### PROVIDED INFORMATION:
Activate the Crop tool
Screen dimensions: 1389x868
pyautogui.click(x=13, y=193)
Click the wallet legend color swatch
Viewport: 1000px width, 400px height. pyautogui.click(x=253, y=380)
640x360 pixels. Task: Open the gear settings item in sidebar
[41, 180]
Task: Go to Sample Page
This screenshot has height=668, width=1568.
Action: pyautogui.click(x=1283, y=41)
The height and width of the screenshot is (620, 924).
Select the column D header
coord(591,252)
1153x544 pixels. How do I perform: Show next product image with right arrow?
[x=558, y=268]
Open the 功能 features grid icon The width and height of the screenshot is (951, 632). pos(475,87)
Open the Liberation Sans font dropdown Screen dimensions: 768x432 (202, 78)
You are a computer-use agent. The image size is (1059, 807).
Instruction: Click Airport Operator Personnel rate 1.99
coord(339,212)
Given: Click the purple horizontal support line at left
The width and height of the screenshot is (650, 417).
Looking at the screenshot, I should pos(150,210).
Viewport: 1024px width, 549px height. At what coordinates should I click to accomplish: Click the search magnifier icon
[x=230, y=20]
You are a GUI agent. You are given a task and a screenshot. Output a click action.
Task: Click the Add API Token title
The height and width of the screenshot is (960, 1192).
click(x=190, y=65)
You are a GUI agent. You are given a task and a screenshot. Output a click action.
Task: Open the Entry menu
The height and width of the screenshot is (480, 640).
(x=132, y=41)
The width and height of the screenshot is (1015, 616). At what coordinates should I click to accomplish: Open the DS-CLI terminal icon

### PROBLEM REQUIREMENTS:
Go to the line holding "Task: Open the Entry menu" in the entries above and return it, along with every line after it, exactly as written.

### REPLY:
Task: Open the Entry menu
The height and width of the screenshot is (480, 640).
(x=132, y=41)
The width and height of the screenshot is (1015, 616). At what coordinates should I click to accomplish: Open the DS-CLI terminal icon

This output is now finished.